How can I show that $y\sin(x+y) = 0$ defines $x$ implicitly as a function of $y$ in a neighbourhood of $(0, \pi)$ and calculate its derivative $\dfrac{dx}{dy}\Bigg|_{y=\pi} ?$
I'm struggling with the implicit theorem for multivariable calculus. My attempt was:
$$\frac{d}{dy}(y\sin(x+y)) = 0$$ $$\iff \sin(x+y)\frac{d}{dy}y + y\frac{d}{dy}\sin(x+y) = 0$$ $$\iff \sin(x+y) + y\cos(x+y)\frac{d}{dy}(x+y) = 0$$ $$\iff \sin(x+y) + y\cos(x+y)\frac{d}{dy}x + y\cos(x+y) = 0$$ $$\iff \frac{dx}{dy} = -\frac{\sin(x+y) + y\cos(x+y)}{y\cos(x+y)}$$
But it doesn't seem right and neither I can calculate $\dfrac{dx}{dy}\Bigg|_{y=\pi}$ because it is still dependent on $x$. What am I doing wrong and how should I think about it?

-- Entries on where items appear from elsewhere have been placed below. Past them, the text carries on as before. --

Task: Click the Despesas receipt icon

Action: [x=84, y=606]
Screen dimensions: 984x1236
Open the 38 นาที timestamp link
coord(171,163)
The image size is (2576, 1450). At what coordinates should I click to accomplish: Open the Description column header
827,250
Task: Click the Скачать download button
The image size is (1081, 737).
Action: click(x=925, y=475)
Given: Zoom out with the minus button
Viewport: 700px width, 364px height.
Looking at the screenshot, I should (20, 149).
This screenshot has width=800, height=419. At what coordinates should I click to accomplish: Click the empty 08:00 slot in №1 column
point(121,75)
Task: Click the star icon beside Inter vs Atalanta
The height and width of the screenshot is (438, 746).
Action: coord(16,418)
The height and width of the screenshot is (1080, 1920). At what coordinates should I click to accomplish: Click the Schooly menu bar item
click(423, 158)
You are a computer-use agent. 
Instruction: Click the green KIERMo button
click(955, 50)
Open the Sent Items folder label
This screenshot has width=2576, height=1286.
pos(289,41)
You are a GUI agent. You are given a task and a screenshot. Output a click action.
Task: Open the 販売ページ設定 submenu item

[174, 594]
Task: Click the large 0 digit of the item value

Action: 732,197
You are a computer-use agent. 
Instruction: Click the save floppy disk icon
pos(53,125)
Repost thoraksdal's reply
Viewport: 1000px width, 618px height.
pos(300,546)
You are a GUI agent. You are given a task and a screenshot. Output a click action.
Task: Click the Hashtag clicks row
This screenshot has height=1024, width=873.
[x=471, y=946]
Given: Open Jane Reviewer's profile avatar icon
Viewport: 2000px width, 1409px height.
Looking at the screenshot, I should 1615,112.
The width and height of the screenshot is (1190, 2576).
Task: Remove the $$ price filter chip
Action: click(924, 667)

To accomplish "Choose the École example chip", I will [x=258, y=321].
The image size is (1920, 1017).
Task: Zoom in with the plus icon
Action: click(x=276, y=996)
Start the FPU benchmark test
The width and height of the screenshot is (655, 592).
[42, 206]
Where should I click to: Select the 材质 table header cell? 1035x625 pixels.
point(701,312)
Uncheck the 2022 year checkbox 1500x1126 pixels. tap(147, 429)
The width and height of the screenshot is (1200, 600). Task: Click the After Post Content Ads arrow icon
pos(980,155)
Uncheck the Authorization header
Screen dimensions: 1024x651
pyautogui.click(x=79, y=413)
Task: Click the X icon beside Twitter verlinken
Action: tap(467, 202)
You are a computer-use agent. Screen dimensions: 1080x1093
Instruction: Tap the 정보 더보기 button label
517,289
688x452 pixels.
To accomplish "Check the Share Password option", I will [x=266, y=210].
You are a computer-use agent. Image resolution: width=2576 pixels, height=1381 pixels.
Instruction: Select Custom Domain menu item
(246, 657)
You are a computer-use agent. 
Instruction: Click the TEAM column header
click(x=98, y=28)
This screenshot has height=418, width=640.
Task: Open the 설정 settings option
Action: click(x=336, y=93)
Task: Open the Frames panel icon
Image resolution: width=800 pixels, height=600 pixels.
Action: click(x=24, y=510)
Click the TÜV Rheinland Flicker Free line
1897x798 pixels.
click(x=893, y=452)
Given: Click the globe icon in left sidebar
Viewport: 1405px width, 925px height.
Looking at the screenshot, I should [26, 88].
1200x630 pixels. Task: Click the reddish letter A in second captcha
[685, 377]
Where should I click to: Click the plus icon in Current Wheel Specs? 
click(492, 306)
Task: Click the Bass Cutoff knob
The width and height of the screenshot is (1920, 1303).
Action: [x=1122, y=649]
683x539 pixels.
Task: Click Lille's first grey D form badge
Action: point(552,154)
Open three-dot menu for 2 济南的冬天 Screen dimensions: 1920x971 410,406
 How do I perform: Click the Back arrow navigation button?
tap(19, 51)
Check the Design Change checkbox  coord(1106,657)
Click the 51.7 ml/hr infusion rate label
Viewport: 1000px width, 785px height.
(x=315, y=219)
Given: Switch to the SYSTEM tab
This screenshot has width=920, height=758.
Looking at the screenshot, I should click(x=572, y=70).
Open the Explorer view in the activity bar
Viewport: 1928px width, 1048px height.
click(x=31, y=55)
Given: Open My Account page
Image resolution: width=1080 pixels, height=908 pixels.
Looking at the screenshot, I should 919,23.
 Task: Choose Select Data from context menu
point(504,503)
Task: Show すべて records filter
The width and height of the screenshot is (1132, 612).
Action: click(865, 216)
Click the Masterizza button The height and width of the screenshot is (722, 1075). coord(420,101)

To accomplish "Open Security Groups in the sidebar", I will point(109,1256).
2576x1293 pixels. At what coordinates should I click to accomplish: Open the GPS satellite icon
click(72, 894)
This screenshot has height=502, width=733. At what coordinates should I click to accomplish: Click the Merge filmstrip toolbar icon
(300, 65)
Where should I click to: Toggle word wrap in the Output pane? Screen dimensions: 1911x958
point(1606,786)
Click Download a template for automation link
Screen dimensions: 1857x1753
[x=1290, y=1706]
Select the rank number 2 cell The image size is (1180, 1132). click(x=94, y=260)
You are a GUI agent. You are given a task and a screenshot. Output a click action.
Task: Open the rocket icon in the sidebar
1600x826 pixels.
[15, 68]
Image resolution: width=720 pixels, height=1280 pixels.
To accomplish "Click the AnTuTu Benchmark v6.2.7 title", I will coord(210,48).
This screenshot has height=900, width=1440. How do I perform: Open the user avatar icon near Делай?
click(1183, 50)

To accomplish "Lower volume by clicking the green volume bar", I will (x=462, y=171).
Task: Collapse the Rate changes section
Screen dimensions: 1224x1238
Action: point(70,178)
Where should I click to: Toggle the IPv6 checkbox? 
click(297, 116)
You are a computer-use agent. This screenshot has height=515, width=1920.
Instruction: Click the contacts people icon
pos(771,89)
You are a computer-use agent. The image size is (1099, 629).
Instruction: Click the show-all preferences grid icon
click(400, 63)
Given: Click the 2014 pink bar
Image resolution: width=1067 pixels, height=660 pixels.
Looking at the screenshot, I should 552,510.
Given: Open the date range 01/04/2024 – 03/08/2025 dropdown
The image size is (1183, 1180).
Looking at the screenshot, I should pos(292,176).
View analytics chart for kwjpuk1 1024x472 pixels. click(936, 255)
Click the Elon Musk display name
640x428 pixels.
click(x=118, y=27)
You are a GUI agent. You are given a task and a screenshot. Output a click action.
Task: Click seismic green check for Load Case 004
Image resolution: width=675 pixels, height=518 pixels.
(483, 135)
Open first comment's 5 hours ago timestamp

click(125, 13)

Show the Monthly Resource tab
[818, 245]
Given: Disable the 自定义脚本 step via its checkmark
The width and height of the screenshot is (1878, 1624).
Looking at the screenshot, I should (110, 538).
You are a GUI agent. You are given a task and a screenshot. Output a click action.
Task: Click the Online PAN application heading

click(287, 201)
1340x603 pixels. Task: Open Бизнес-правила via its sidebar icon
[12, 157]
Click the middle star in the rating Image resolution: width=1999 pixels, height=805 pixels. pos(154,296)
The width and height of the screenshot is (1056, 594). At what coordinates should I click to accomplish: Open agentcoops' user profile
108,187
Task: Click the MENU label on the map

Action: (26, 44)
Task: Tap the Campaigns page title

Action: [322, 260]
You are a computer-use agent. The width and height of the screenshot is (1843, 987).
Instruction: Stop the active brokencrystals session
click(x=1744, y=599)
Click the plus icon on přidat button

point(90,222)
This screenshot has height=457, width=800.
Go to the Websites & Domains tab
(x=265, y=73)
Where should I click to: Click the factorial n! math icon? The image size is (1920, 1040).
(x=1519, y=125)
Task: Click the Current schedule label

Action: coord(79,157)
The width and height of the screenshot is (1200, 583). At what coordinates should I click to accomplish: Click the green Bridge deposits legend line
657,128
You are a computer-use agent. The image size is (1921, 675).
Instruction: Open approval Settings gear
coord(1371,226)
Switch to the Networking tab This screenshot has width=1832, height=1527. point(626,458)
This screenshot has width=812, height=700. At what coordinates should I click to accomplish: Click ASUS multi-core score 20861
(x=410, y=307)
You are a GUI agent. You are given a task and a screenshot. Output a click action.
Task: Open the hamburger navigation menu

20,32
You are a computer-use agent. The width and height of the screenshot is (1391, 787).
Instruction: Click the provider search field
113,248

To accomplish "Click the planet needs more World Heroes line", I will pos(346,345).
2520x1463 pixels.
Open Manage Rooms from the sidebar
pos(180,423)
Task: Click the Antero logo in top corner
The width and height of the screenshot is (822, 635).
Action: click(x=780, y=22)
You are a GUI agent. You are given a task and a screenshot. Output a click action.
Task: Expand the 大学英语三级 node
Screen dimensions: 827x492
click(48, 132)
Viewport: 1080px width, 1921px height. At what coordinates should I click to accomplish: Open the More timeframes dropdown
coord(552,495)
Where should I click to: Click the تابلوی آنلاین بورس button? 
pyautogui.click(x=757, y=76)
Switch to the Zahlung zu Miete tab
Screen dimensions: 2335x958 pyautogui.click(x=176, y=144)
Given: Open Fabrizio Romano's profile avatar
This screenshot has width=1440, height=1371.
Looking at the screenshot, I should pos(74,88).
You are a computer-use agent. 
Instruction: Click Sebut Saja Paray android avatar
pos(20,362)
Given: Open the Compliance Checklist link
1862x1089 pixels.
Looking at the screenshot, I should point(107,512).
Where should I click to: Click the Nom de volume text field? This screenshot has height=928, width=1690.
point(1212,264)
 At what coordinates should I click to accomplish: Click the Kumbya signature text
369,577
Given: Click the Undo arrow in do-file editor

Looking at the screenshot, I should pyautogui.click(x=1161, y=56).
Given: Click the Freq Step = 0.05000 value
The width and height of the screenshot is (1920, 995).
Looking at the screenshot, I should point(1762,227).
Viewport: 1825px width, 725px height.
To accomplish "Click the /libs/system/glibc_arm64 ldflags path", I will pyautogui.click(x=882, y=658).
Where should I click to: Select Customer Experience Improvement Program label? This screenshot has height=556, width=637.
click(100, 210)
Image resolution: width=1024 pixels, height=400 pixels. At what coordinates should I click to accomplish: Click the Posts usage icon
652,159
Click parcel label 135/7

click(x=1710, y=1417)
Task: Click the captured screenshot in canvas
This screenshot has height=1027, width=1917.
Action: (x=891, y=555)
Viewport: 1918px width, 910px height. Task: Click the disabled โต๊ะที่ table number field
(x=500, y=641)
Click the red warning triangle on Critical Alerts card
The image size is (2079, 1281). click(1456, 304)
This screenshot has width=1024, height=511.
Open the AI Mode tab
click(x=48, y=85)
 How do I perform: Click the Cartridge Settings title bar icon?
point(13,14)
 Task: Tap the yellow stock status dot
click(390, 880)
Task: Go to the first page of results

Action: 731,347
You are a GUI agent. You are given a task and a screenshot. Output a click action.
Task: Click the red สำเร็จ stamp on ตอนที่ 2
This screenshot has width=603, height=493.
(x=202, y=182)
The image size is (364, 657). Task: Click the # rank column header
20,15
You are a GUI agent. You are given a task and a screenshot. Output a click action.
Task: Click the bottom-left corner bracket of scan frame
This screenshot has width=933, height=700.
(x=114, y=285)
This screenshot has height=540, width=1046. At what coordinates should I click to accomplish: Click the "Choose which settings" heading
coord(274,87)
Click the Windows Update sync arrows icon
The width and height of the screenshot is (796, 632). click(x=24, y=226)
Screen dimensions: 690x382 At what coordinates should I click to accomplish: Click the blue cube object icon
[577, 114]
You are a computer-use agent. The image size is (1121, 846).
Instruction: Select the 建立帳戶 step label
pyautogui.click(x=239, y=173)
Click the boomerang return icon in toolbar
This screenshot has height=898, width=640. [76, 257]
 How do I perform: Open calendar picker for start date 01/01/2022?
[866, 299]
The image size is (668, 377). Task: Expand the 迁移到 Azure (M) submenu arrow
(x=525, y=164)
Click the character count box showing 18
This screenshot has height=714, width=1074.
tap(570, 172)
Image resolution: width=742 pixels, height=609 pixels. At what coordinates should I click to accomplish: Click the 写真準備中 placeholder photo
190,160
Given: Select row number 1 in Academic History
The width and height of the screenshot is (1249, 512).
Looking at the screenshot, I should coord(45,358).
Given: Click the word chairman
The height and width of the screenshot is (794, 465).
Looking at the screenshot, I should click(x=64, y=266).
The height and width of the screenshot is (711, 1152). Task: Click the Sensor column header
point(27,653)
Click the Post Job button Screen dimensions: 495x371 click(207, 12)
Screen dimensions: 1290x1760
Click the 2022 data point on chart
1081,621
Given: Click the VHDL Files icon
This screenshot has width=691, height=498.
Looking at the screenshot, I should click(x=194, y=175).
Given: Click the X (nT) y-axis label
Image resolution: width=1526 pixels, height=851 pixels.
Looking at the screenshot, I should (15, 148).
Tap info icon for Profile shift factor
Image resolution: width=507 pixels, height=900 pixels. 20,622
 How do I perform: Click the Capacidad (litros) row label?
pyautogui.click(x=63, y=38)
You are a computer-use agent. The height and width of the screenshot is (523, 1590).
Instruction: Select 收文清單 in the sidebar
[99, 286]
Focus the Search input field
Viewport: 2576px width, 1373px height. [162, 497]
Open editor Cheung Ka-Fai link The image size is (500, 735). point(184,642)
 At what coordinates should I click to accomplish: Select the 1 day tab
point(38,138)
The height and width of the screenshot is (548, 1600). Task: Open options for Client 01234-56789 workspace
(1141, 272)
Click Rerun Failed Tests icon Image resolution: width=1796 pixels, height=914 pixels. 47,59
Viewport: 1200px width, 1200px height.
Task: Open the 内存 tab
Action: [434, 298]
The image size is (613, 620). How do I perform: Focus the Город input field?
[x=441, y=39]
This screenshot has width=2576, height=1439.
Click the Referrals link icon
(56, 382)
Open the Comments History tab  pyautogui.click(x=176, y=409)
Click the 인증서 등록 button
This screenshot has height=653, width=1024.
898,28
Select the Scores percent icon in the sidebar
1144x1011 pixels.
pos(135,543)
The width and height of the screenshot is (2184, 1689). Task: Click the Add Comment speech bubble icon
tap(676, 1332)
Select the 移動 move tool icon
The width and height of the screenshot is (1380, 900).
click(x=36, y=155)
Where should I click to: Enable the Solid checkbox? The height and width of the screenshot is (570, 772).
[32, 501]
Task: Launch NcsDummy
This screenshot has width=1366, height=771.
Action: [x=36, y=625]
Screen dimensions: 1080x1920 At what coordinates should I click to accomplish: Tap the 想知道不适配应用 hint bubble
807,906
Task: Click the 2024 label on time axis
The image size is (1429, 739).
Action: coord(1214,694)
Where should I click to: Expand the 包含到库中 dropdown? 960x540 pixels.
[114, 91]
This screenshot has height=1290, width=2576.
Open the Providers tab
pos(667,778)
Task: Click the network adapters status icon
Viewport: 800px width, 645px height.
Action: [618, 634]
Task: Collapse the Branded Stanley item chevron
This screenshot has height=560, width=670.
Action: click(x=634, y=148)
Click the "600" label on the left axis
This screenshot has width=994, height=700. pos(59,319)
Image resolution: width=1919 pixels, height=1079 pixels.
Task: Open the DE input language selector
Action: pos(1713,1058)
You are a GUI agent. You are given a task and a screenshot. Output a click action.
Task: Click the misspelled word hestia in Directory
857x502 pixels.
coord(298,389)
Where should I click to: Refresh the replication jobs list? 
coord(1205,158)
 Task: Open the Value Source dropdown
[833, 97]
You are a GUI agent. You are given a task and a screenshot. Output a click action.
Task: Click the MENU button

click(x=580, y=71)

Since you need to show 'implicit'-ness in a neighborhood of $(0,\pi)$, this is a hint that you need to substitute $(x,y)=(0,\pi)$ in your final expression for $\dfrac{dx}{dy}$. Your calculated expression for $\dfrac{dx}{dy}$ is correct. Substituting, we have $$\dfrac{dx}{dy}\Bigg|_{(x,y)=(0,\pi)} = -\frac{\sin(0+\pi) + \pi\cos(0+\pi)}{\pi\cos(0+\pi)} = -\frac{0-\pi}{-\pi}=-1.$$ This is the answer. Now, substituting $(x,y)=(0,\pi)$ works because your are in a neighborhood of this point in the plane.